O autor Pierre
Bourdieu afirma ser o Direito parte do poder simbólico; ou seja, parte de uma
força que, apesar de não-materializada concretamente, faz-se existente pelo
poder de normas ou até mesmo fatos que reconhecem um ator ou uma instituição social.
Ainda, defende que não há apenas um poder de classe imposto. No mérito do campo
jurídico, o que o distingue dos demais campos, apresentando uma certa autonomia
– embora não completa – são seus elementos próprios e singulares. A crítica
feita a Hans Kelsen e seus adeptos se apresenta, justamente, por esse viés: há
a falsa percepção de que este campo explica-se por si só, “completamente
independente dos constrangimentos e das pressões sociais, tendo nele mesmo o
seu próprio fundamento” (BORDIEU, 1989, p. 209). A abordagem em relação à ótica
de classe deve ser também destacada. Não há tão-só uma classe burguesa
dominante: o que existem são frações em luta pela dominação. Portanto, em sua perspectiva, não é um
instrumento de classe – pura expressão da dinâmica social e sua evolução –, nem
traduz-se em autonomia plena.
É fato que o Direito
transforma-se de acordo com o processo histórico, em uma necessidade de
adaptação às demandas vigentes e a nova realidade social. Com essa lógica
interna predisposta a mudanças, há a delimitação em cada momento do “espaço dos
possíveis” e, consequentemente, do universo das soluções propriamente
jurídicas. Tem-se uma certa influência e abordagem feita pelo campo jurídico
aos demais campos científicos, à medida que cria um paradoxo de autonomia e
dependência daquele.
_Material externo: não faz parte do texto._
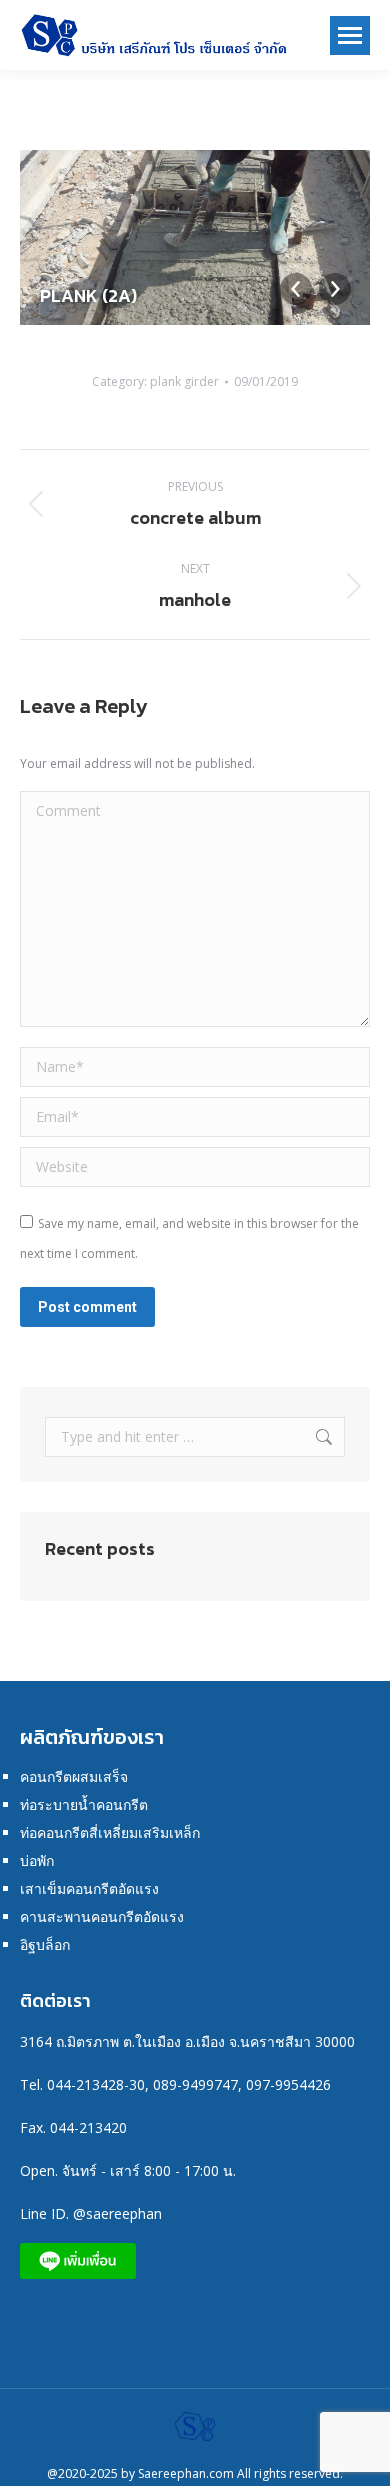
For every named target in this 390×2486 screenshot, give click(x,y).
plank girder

Se, por um lado, há uma expansão do campo jurídico –
conferindo-lhe certo aspecto autônomo e independente –, por outro, amarra-o a
outros campos, uma vez que, é inevitável uma sujeição à interferência externa
para as própria aplicação.
A ADPF 54/DF, ao
tratar da interrupção da gravidez de feto anencéfalo, retrata que:
Em 17 de junho de 2004, a Confederação Nacional dos
Trabalhadores na Saúde – CNTS formalizou a argüição de descumprimento de
preceito fundamental (...) sob o ângulo da admissibilidade, no cabeçalho da
petição inicial, apontou, como envolvidos, os preceitos dos artigos 1º, IV –
dignidade da pessoa humana –, 5º, II - princípio da legalidade, liberdade e
autonomia da vontade –, 6º, cabeça, e 196 – direito à saúde –, todos da Carta
da República e, como ato do Poder Público, causador da lesão, o conjunto
normativo ensejado pelos artigos 124, 126, cabeça, e 128, incisos I e II, do
Código Penal – Decreto-Lei nº 2.848, de 7 de dezembro de
1940. Afirmou, mais, que diversos órgãos investidos do ofício judicante –
juízes e tribunais – vêm extraindo do Código Penal, em detrimento da
Constituição Federal, dos princípios contidos nos textos mencionados, a
proibição de se efetuar a antecipação terapêutica do parto nos casos de fetos
anencéfalos.
Há, além disso,
fundamentações em especialistas – no caso, o Doutor Luís Roberto Barroso – para
atestar que a antecipação terapêutica do parto não consubstancia aborto, no que
este envolve a vida extra-uterina em potencial. Sustentou-se no artigo 2º,
inciso I, da Lei nº 9.882/99, que dispõe a legitimação ativa daqueles que “a
têm para a propositura da ação direta de inconstitucionalidade”.
A questão do
aborto carrega consigo na sociedade brasileira uma expressão dupla de indignação
e tolerância. Nas maioria das vezes em que é praticado, é feito de maneira
secreta: há uma espécie de oposição entre o caráter “público e coletivo” e o
caráter “vergonhoso e clandestino” – tal embate pode referir-se a várias ações
e formas de poder. O próprio autor estudado, ao pesquisar acerca da sociedade
cabila, conjecturou a oposição entre homens e mulheres, entre a sociedade masculina
e feminina: os homens possuem o poder oficial sobre aquilo que é coletivo e
público, enquanto as mulheres detêm um poder “oculto”, oficioso. Pode-se
afirmar, então, que em sociedades tradicionais o aborto é oficialmente
condenado, todavia, oficiosamente tolerado – verifica-se no contexto do
universo feminino, em que a maior parcela dos indivíduos não têm interesse em
tomar conhecimento do fato, preferindo a cegueira perante o ocorrido.
Outro pronto necessário
de ser abordado diz respeito à moral cristã existente e toda sua carga de
influência na forma de pensar e agir de uma grande parcela da população. O
debate, então, fica limitado. Bordieu aborda tal questão como “ethos compartilhado”, que explica a
expressão de certos valores dominantes na sociedade. Soma-se a isso, o efeito
simbólico explicitado anteriormente: há uma certa admiração e reverência dos
cidadãos aos ministros e pensadores do Direito, conferindo a eles um grau de
veracidade e conformidade para com suas opiniões.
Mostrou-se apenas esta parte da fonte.